9/22/2011

Richard Hell vs. Rod McKuen

Richard Hell and the Voidoids: one of the seminal punk bands of the class of 1977. Richard Hell was one of the first innovators of the punk style. Malcolm McClaren talks a lot about him in the punk lexicon: Hell had the style and the songs. The Sex Pistols came up with a song call "Pretty Vacant" which was a similar sounding idea to Hell's "Blank Generation." But in reality "Pretty Vacant" was a much superior song with a killer riff: it reeked of the blank stare of youth into the abyss. Hell's "Blank Generation" was not about a void or the emptiness within; it was fill in the blank, do it yourself.

In any movie or film about punk rock music, you always hear about Richard Hell. He was in Television and the Heartbreakers. His music is not much like Television at all. It's more traditional rock and roll: an angry Chuck Berry? Apparently the Heartbreakers didn't want to play any of Hell's songs, even though "Love Comes In Spurts" sounds a lot like "One Track Mind." In histories about punk, Hell is always the outsider and the free agent. Hell didn't have any relationship with the two main women of the NYC scene: Patti Smith or Debbie Harry. He preferred Patty Smyth of Scandal, who he later married.

Richard Hell and the Voidoids did two mediocre albums that didn't sell. They hardly toured. The two most memorable songs seem like copies of other people's songs. Richard Hell even wrote a novel, GO, which has a lot in common with On The Road. The second album Destiny Street contained a bunch of cover songs by Dylan and Ray Davies. So in the end, Hell as a serious musician is a bit nebulous, and he's much like a blank slate that people attribute values to.

In the 1980s, Richard Hell spent most of that time in a drug coma. He appeared in a few films. He wasn't a great actor either. He wrote a lot for magazines. I can't recall much of his criticism. He started some publications. He has published more books than he did records. But I can't recall anyone having read them. It's like people are more into the idea of a Richard Hell book, than the actual experience of reading one.

Cheetah Chrome and Dee Dee Ramone have published great memoirs about the punk era. Richard Hell rarely reflects on this period or even remembers it. (note: Hell's recent memoir was actually pretty good).

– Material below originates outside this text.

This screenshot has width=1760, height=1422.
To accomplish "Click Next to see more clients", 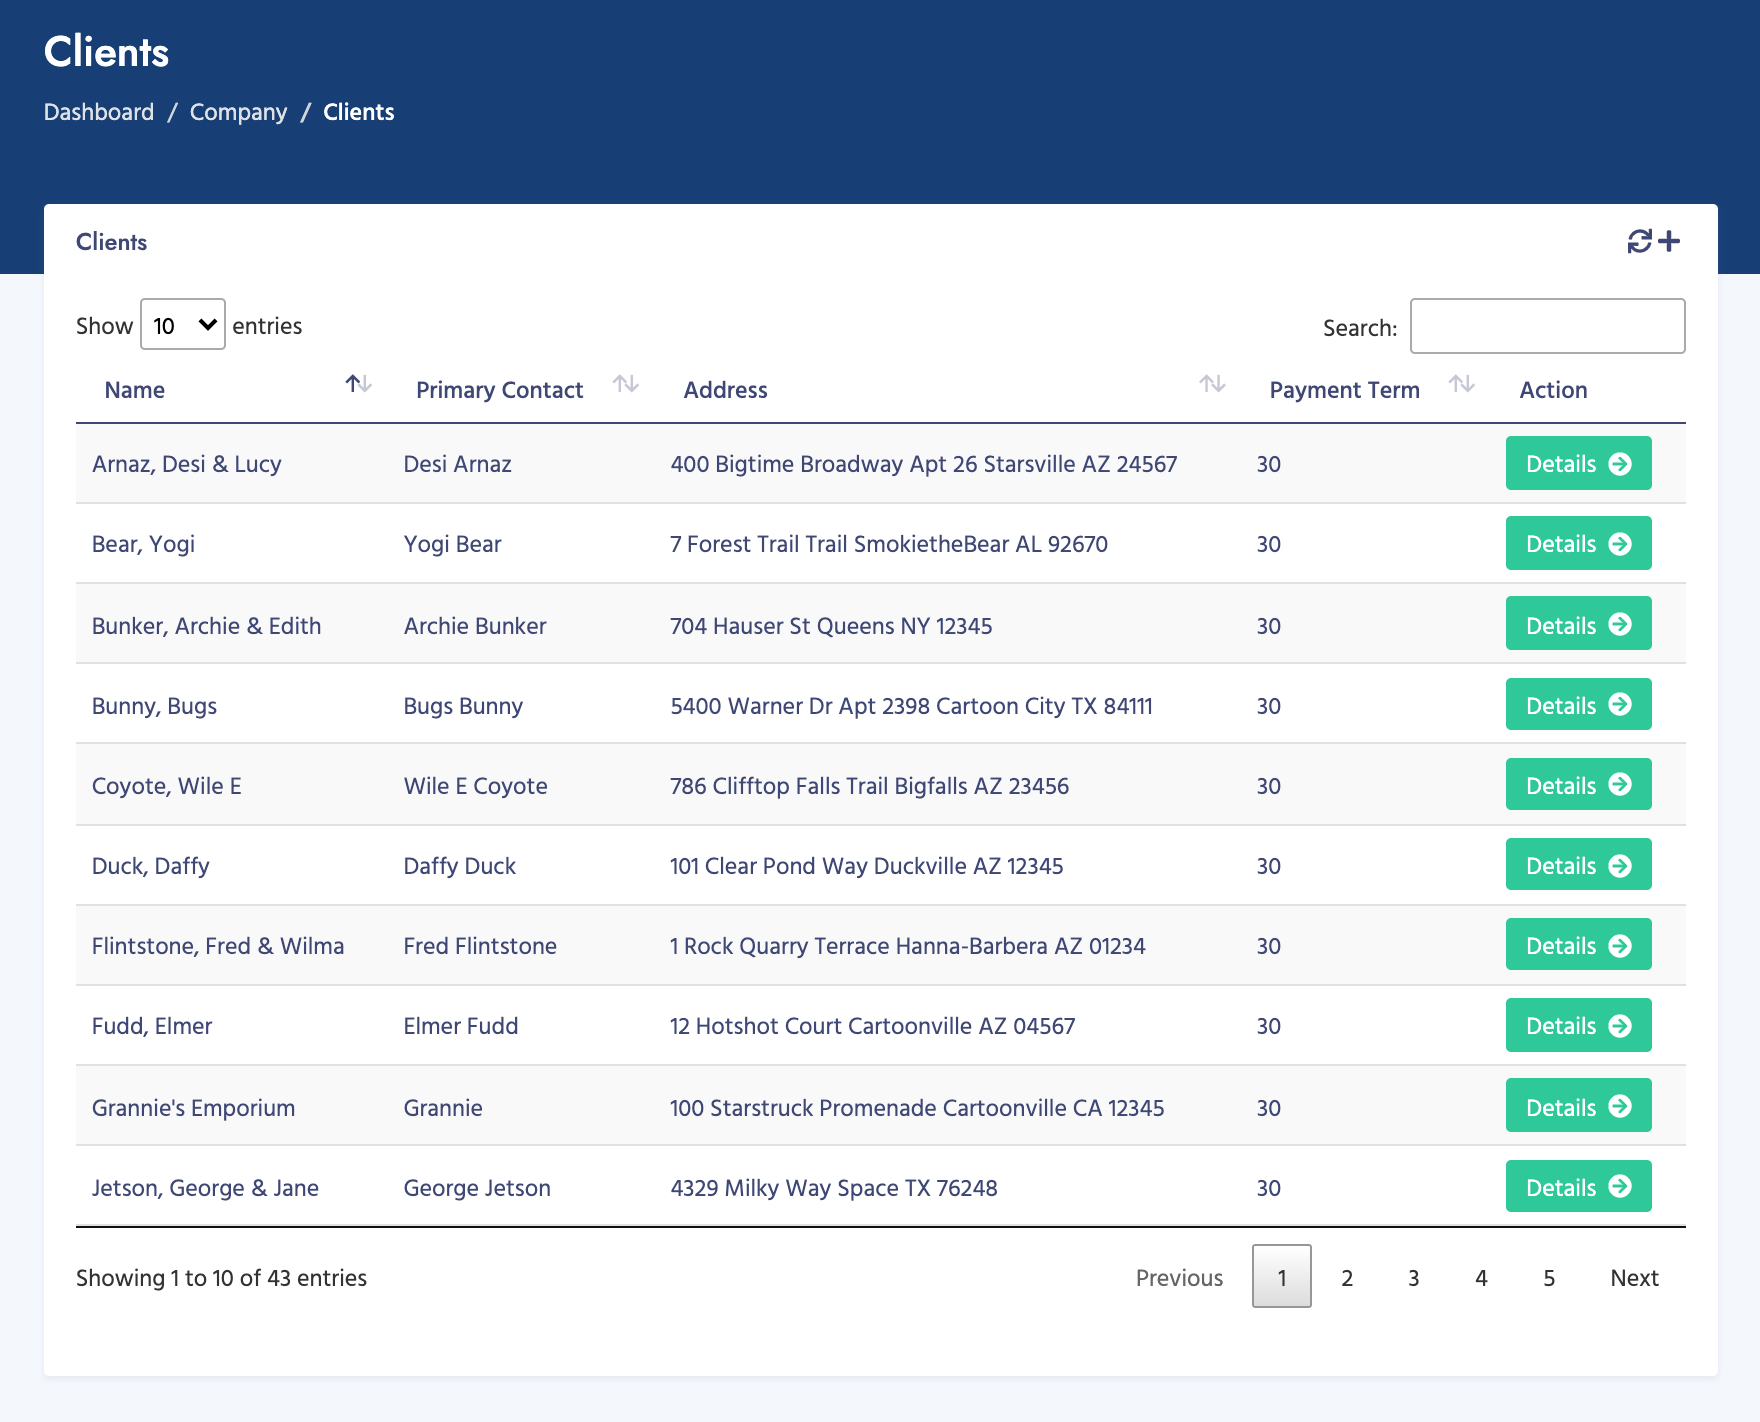I will pyautogui.click(x=1634, y=1277).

So all we are left with is RICHARD HELL: a punk rock pin-up. The inventor of the safety pin as fashion and the downtown scumbag look. I am not sure if Richard Hell was ever poor. He used to live in the same building as Allen Ginsberg. Okay, right place right time, and maybe genius happens by osmosis? So we are left with Richard Hell the author of one great song "Blank Generation" that inspired this whole punk thing. Then it turns out Hell plagiarized that song too. There was a song in the 1950s by Rod McKuen "The Beat Generation." It was like a Beat-ploitation song. As if Maynard G. Krebs himself wrote a song on bongos. McKuen himself wrote some light poetry that was popular but never taken serious.

Hell took this song by McKuen with its jazzy descending four notes (odd for punk standards) and updated the lyrics. The song "Stray Cat Strut" shares a similar chord progression, but the Stray Cats are actually doing something brilliant and musical with a tired boogie woogie riff. Hell's idea is basically a madlib for modern people. "Blank Generation" is a novelty song moreso than a huckster version like McKuen's original. Here are the two songs below. You can decide for yourself whether this is inspiration or plagiarism.

NOTE: The Sex Pistols also lifted "Holidays In The Sun" from The Jam's "In The City." But in case of the Sex Pistols, both their liftings seem to outperform the original source.